* Records excerpted from a collection:
%%

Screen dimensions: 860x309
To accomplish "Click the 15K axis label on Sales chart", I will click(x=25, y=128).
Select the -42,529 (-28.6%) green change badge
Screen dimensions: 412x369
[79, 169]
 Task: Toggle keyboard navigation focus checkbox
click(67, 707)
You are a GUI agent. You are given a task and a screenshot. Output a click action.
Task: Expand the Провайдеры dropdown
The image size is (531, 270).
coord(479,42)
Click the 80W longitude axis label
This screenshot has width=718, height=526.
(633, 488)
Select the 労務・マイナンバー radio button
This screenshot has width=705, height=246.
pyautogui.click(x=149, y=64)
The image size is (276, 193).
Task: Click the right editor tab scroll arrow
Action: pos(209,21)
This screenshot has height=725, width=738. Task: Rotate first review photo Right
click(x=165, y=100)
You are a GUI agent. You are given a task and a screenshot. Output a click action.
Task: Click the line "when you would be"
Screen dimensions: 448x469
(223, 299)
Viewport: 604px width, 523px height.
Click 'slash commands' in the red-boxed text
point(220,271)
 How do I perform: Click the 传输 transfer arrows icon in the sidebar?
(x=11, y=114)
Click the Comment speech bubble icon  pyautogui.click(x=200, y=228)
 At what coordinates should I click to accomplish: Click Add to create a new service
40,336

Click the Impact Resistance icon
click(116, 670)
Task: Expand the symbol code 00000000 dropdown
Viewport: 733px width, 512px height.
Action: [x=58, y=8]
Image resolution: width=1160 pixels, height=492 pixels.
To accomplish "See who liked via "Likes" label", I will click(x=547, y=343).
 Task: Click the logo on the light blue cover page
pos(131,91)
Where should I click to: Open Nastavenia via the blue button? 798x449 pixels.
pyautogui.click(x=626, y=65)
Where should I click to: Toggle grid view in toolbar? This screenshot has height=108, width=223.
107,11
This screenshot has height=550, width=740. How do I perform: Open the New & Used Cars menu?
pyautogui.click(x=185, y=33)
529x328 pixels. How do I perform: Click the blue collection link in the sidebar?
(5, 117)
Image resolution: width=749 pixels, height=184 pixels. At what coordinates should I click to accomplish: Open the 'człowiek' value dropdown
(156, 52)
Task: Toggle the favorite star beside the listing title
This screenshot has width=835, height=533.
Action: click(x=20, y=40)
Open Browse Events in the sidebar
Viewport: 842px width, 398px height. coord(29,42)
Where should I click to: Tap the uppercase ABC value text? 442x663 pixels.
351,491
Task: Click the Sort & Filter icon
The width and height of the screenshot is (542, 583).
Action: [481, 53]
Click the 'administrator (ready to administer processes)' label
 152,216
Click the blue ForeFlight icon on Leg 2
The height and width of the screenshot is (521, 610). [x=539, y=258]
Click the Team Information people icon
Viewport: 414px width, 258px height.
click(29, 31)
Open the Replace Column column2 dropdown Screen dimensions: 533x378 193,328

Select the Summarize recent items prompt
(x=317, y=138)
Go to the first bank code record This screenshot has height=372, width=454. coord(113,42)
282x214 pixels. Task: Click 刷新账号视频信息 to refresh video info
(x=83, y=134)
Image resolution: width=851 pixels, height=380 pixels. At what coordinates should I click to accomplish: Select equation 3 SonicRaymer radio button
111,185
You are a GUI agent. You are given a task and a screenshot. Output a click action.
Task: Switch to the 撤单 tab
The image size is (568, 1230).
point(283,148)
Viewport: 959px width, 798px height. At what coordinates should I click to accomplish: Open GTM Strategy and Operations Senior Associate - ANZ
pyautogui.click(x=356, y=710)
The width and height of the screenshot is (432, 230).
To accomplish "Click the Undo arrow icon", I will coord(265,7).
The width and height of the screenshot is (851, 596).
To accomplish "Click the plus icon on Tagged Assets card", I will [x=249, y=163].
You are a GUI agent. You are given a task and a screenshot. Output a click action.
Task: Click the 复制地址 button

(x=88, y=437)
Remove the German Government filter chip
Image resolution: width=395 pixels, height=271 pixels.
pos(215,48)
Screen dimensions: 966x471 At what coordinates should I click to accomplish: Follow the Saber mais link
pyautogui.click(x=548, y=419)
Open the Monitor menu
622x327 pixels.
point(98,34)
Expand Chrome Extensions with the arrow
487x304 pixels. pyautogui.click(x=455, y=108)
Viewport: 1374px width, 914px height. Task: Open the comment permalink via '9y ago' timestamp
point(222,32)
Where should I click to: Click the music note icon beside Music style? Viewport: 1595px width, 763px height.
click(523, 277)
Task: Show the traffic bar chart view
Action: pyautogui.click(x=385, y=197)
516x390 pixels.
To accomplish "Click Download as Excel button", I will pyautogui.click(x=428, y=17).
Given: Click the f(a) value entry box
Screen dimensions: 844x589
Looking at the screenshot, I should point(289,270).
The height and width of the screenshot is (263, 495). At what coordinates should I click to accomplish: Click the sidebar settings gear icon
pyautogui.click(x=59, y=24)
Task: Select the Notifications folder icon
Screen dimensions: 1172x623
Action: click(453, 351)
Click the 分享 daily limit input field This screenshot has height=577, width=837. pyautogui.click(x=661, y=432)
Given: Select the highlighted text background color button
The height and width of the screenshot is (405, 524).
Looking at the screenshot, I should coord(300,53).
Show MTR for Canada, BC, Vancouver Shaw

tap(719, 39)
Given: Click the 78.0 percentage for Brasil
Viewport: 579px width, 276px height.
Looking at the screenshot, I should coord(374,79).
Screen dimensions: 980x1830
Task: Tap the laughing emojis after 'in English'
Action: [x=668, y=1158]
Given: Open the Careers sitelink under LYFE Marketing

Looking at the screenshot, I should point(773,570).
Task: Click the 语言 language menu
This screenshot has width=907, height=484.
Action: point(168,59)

%%

* THE PROBLEM: For each line of the entries that holds the word "code", pull that line out.

* REPLY TO THE EXERCISE:
Task: Expand the symbol code 00000000 dropdown
Go to the first bank code record This screenshot has height=372, width=454. coord(113,42)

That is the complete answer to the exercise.